Experimental equipment for glass cutting.

Stress relaxation phenomena at room temperature

The temperatures of significance to consider are those at the strain point. It has been said that strain point which viscosity log η＝14.5 ¹⁵ (or 14.6, ¹¹ ) is the temperature at which viscous flow stops. It is also said that “as glass does not cause viscous flow under strain point, strain cannot be removed even if held at this temperature for long time” for the definition or explanation. There are reports that the strain in tempered glass is alleviated even below the annealing range, ¹ however, this is a consideration at a temperature 100 K lower than the transition point. As strain point of plate glass is about 770 K, viscous flow often recognized that almost never occurs.

In contrast, there is an idea that viscous flow occurs over prolonged periods of hundreds to thousands of years.
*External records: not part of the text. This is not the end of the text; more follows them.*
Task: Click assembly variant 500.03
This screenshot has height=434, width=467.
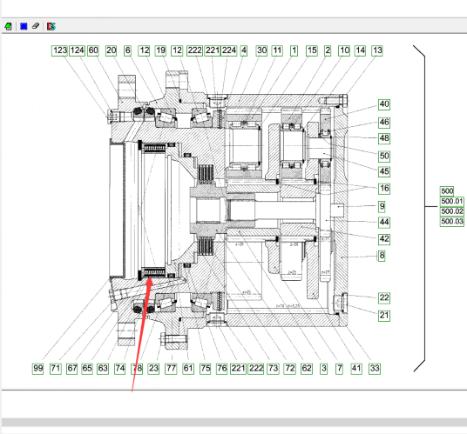Action: tap(452, 222)
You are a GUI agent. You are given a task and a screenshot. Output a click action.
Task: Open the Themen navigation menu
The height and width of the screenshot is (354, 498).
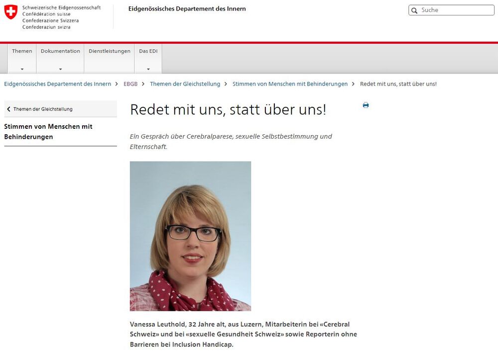[x=22, y=51]
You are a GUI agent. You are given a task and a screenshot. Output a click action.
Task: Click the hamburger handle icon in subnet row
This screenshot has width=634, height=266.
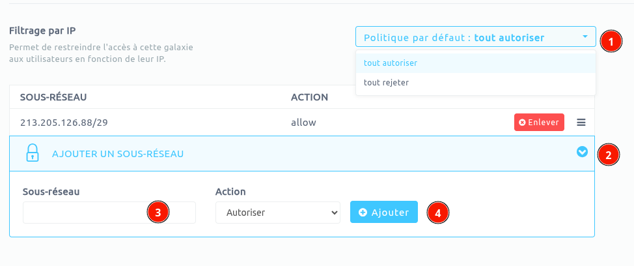click(581, 123)
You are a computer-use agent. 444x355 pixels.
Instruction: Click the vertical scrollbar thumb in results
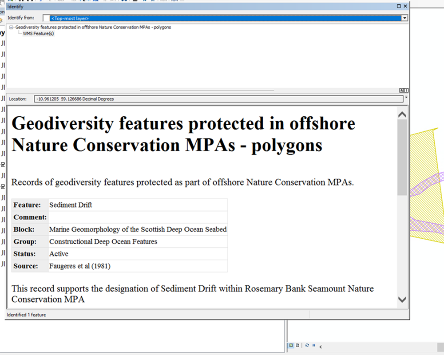coord(402,158)
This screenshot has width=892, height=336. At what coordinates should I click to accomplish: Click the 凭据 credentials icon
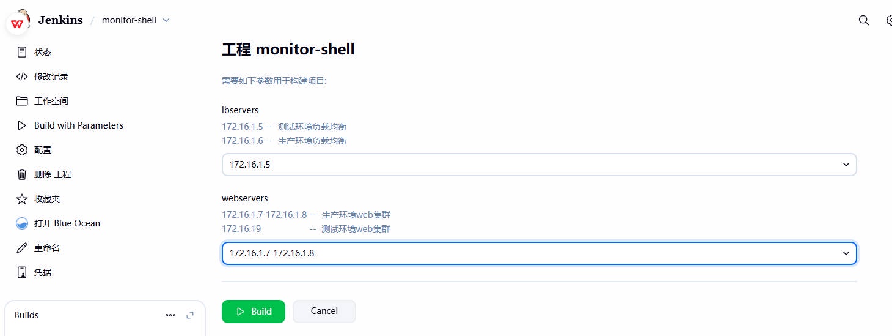(22, 272)
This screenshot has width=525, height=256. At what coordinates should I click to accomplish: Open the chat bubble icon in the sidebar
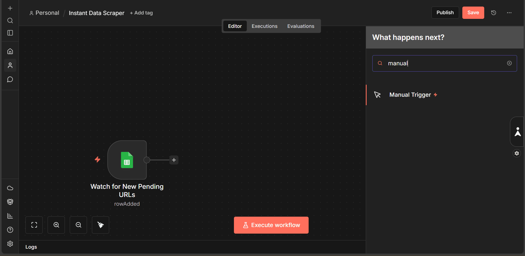click(x=10, y=80)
The main way of mentality is based on gravity acting on glass composition or stabilization phenomenon of structural factors in glass. However, the conventional mentality was that it would take over prolonged periods of hundreds to thousands of years, at least three decades.
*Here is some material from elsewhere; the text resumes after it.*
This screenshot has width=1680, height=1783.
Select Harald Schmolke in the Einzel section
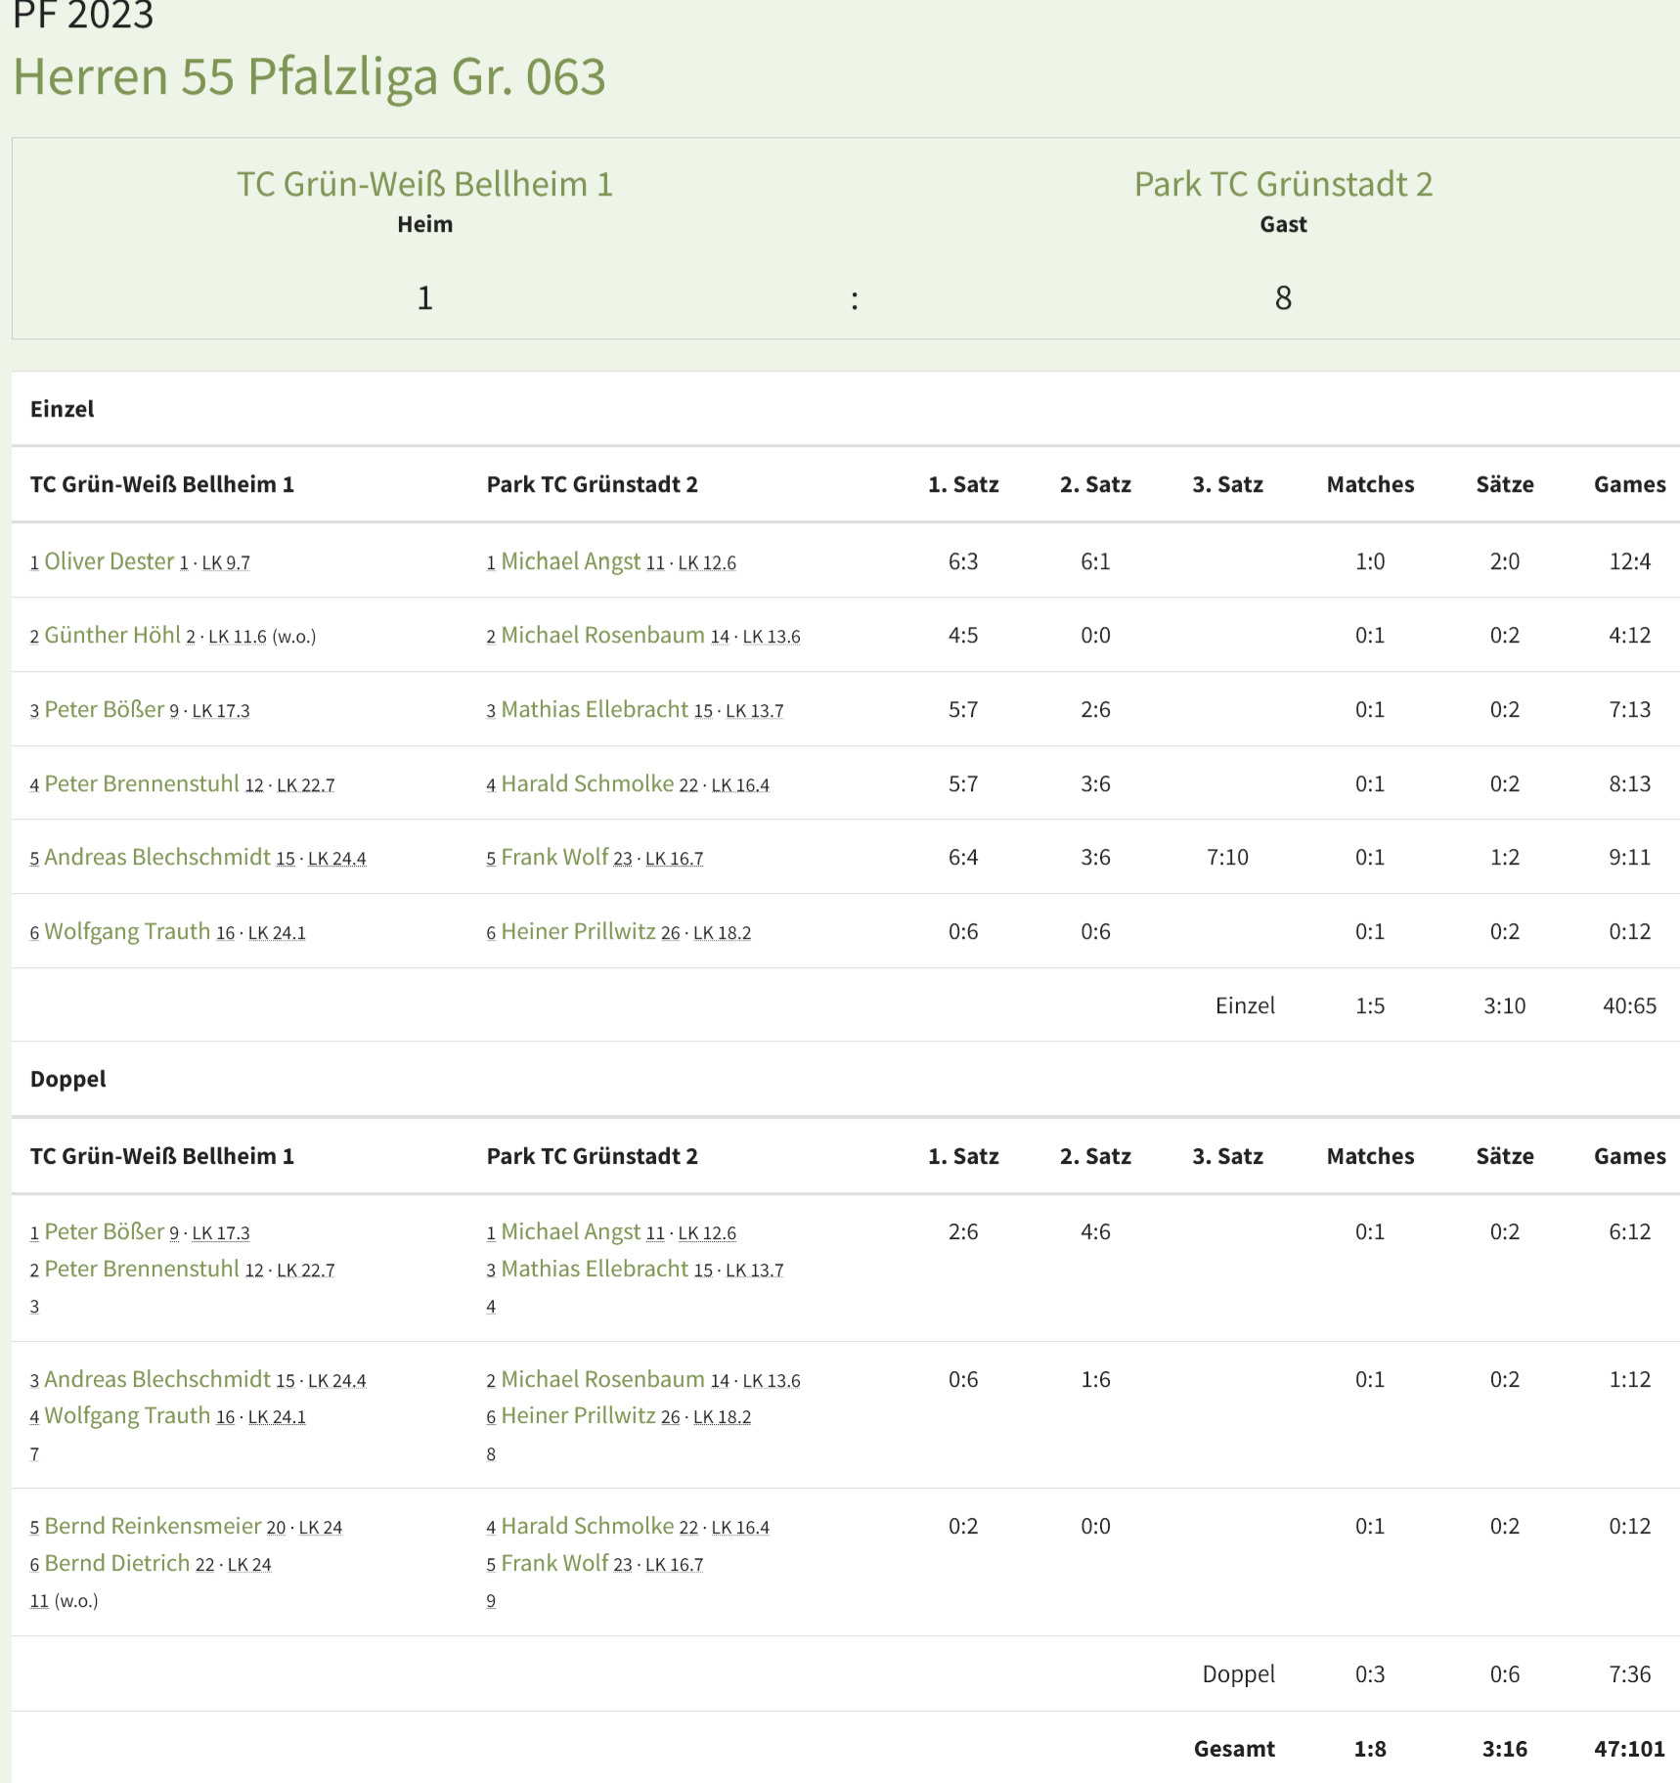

It is known “thermometer effect” ¹⁰ that glass gradually shrinks when kept for a long time even at room temperature. This comes from the fact that zero point has shifted by about 0.6 K over a decade at room temperature as shown in Figure 3. If kept for a long time even at temperatures below the glass transition point, glass shall shrink gradually. It is thought that the unstable structure frozen at hot temperatures changes to a more stable structure in glass. In other words, the structure of glass changes over time even at room temperature, however, this phenomenon is a change over a lengthy period of decades.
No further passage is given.